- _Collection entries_
:::::
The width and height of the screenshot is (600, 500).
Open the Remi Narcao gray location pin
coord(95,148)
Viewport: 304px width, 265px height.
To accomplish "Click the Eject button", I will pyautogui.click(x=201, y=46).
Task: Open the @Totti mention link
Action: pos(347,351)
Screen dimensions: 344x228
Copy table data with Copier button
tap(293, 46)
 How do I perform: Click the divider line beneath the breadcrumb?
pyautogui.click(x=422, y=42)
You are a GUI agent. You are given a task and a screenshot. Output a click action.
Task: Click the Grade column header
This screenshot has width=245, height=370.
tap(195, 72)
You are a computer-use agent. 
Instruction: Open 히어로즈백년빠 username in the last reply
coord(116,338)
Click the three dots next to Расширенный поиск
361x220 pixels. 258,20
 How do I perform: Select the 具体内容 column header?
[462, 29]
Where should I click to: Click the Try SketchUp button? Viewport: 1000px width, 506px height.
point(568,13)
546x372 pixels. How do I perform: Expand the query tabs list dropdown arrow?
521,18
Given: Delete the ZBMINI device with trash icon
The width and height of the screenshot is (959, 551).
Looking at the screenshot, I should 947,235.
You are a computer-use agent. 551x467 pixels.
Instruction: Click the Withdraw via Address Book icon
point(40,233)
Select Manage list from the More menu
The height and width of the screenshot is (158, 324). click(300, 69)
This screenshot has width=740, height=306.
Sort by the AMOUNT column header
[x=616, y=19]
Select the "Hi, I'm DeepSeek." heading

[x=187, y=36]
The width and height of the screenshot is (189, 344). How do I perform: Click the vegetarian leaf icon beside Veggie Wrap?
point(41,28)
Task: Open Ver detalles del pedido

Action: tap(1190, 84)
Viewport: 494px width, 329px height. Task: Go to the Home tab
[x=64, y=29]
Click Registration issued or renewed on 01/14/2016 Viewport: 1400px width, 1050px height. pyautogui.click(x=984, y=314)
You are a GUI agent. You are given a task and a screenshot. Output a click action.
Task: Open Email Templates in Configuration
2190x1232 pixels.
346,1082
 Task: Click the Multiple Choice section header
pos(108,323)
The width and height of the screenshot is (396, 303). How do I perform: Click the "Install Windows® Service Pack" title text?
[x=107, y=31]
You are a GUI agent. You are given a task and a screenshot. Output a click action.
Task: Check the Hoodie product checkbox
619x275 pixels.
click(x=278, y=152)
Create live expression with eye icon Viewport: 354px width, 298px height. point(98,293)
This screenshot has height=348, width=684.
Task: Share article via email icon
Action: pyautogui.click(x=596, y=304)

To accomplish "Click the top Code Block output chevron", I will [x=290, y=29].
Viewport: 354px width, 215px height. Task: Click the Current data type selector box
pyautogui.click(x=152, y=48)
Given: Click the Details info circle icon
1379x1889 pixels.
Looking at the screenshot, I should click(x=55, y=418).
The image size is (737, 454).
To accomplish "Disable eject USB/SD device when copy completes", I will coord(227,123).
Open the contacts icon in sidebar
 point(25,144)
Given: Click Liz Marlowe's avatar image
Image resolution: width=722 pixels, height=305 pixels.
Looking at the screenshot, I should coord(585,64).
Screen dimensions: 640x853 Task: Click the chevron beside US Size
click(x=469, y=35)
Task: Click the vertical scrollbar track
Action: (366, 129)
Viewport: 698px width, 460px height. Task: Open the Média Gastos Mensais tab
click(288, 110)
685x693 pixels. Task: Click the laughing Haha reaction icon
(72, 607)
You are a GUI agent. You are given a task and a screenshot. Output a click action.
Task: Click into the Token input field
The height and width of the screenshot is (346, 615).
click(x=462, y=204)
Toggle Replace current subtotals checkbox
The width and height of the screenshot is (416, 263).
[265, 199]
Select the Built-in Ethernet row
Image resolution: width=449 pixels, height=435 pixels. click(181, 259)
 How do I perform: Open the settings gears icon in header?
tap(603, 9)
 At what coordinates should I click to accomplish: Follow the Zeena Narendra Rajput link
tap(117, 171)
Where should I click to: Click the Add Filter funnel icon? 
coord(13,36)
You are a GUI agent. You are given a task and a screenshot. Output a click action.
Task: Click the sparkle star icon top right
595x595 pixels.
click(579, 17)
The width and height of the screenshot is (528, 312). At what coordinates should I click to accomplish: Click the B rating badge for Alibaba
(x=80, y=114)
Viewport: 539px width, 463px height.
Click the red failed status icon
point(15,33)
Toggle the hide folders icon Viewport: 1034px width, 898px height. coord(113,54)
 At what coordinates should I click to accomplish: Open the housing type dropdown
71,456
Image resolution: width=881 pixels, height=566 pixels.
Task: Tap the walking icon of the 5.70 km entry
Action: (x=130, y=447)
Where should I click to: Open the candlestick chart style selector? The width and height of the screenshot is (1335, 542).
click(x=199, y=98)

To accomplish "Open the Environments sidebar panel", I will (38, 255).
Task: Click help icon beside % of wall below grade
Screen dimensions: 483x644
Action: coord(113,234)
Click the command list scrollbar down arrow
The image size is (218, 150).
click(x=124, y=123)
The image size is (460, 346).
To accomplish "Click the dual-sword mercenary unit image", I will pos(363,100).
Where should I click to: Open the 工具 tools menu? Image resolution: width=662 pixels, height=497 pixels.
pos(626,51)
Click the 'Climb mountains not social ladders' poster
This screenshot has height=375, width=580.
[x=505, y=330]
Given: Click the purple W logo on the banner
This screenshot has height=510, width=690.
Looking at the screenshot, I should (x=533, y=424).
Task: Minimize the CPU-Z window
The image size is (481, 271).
:::::
- _About this exercise_
Please output the records shown above, with every character intact.

- _Response to the exercise_
The width and height of the screenshot is (600, 500).
Open the Remi Narcao gray location pin
coord(95,148)
Viewport: 304px width, 265px height.
To accomplish "Click the Eject button", I will pyautogui.click(x=201, y=46).
Task: Open the @Totti mention link
Action: pos(347,351)
Screen dimensions: 344x228
Copy table data with Copier button
tap(293, 46)
 How do I perform: Click the divider line beneath the breadcrumb?
pyautogui.click(x=422, y=42)
You are a GUI agent. You are given a task and a screenshot. Output a click action.
Task: Click the Grade column header
This screenshot has width=245, height=370.
tap(195, 72)
You are a computer-use agent. 
Instruction: Open 히어로즈백년빠 username in the last reply
coord(116,338)
Click the three dots next to Расширенный поиск
361x220 pixels. 258,20
 How do I perform: Select the 具体内容 column header?
[462, 29]
Where should I click to: Click the Try SketchUp button? Viewport: 1000px width, 506px height.
point(568,13)
546x372 pixels. How do I perform: Expand the query tabs list dropdown arrow?
521,18
Given: Delete the ZBMINI device with trash icon
The width and height of the screenshot is (959, 551).
Looking at the screenshot, I should 947,235.
You are a computer-use agent. 551x467 pixels.
Instruction: Click the Withdraw via Address Book icon
point(40,233)
Select Manage list from the More menu
The height and width of the screenshot is (158, 324). click(300, 69)
This screenshot has width=740, height=306.
Sort by the AMOUNT column header
[x=616, y=19]
Select the "Hi, I'm DeepSeek." heading

[x=187, y=36]
The width and height of the screenshot is (189, 344). How do I perform: Click the vegetarian leaf icon beside Veggie Wrap?
point(41,28)
Task: Open Ver detalles del pedido

Action: tap(1190, 84)
Viewport: 494px width, 329px height. Task: Go to the Home tab
[x=64, y=29]
Click Registration issued or renewed on 01/14/2016 Viewport: 1400px width, 1050px height. pyautogui.click(x=984, y=314)
You are a GUI agent. You are given a task and a screenshot. Output a click action.
Task: Open Email Templates in Configuration
2190x1232 pixels.
346,1082
 Task: Click the Multiple Choice section header
pos(108,323)
The width and height of the screenshot is (396, 303). How do I perform: Click the "Install Windows® Service Pack" title text?
[x=107, y=31]
You are a GUI agent. You are given a task and a screenshot. Output a click action.
Task: Check the Hoodie product checkbox
619x275 pixels.
click(x=278, y=152)
Create live expression with eye icon Viewport: 354px width, 298px height. point(98,293)
This screenshot has height=348, width=684.
Task: Share article via email icon
Action: pyautogui.click(x=596, y=304)

To accomplish "Click the top Code Block output chevron", I will [x=290, y=29].
Viewport: 354px width, 215px height. Task: Click the Current data type selector box
pyautogui.click(x=152, y=48)
Given: Click the Details info circle icon
1379x1889 pixels.
Looking at the screenshot, I should click(x=55, y=418).
The image size is (737, 454).
To accomplish "Disable eject USB/SD device when copy completes", I will coord(227,123).
Open the contacts icon in sidebar
 point(25,144)
Given: Click Liz Marlowe's avatar image
Image resolution: width=722 pixels, height=305 pixels.
Looking at the screenshot, I should coord(585,64).
Screen dimensions: 640x853 Task: Click the chevron beside US Size
click(x=469, y=35)
Task: Click the vertical scrollbar track
Action: (366, 129)
Viewport: 698px width, 460px height. Task: Open the Média Gastos Mensais tab
click(288, 110)
685x693 pixels. Task: Click the laughing Haha reaction icon
(72, 607)
You are a GUI agent. You are given a task and a screenshot. Output a click action.
Task: Click into the Token input field
The height and width of the screenshot is (346, 615).
click(x=462, y=204)
Toggle Replace current subtotals checkbox
The width and height of the screenshot is (416, 263).
[265, 199]
Select the Built-in Ethernet row
Image resolution: width=449 pixels, height=435 pixels. click(181, 259)
 How do I perform: Open the settings gears icon in header?
tap(603, 9)
 At what coordinates should I click to accomplish: Follow the Zeena Narendra Rajput link
tap(117, 171)
Where should I click to: Click the Add Filter funnel icon? 
coord(13,36)
You are a GUI agent. You are given a task and a screenshot. Output a click action.
Task: Click the sparkle star icon top right
595x595 pixels.
click(579, 17)
The width and height of the screenshot is (528, 312). At what coordinates should I click to accomplish: Click the B rating badge for Alibaba
(x=80, y=114)
Viewport: 539px width, 463px height.
Click the red failed status icon
point(15,33)
Toggle the hide folders icon Viewport: 1034px width, 898px height. coord(113,54)
 At what coordinates should I click to accomplish: Open the housing type dropdown
71,456
Image resolution: width=881 pixels, height=566 pixels.
Task: Tap the walking icon of the 5.70 km entry
Action: (x=130, y=447)
Where should I click to: Open the candlestick chart style selector? The width and height of the screenshot is (1335, 542).
click(x=199, y=98)

To accomplish "Open the Environments sidebar panel", I will (38, 255).
Task: Click help icon beside % of wall below grade
Screen dimensions: 483x644
Action: coord(113,234)
Click the command list scrollbar down arrow
The image size is (218, 150).
click(x=124, y=123)
The image size is (460, 346).
To accomplish "Click the dual-sword mercenary unit image", I will pos(363,100).
Where should I click to: Open the 工具 tools menu? Image resolution: width=662 pixels, height=497 pixels.
pos(626,51)
Click the 'Climb mountains not social ladders' poster
This screenshot has height=375, width=580.
[x=505, y=330]
Given: Click the purple W logo on the banner
This screenshot has height=510, width=690.
Looking at the screenshot, I should (x=533, y=424).
Task: Minimize the CPU-Z window
The image size is (481, 271).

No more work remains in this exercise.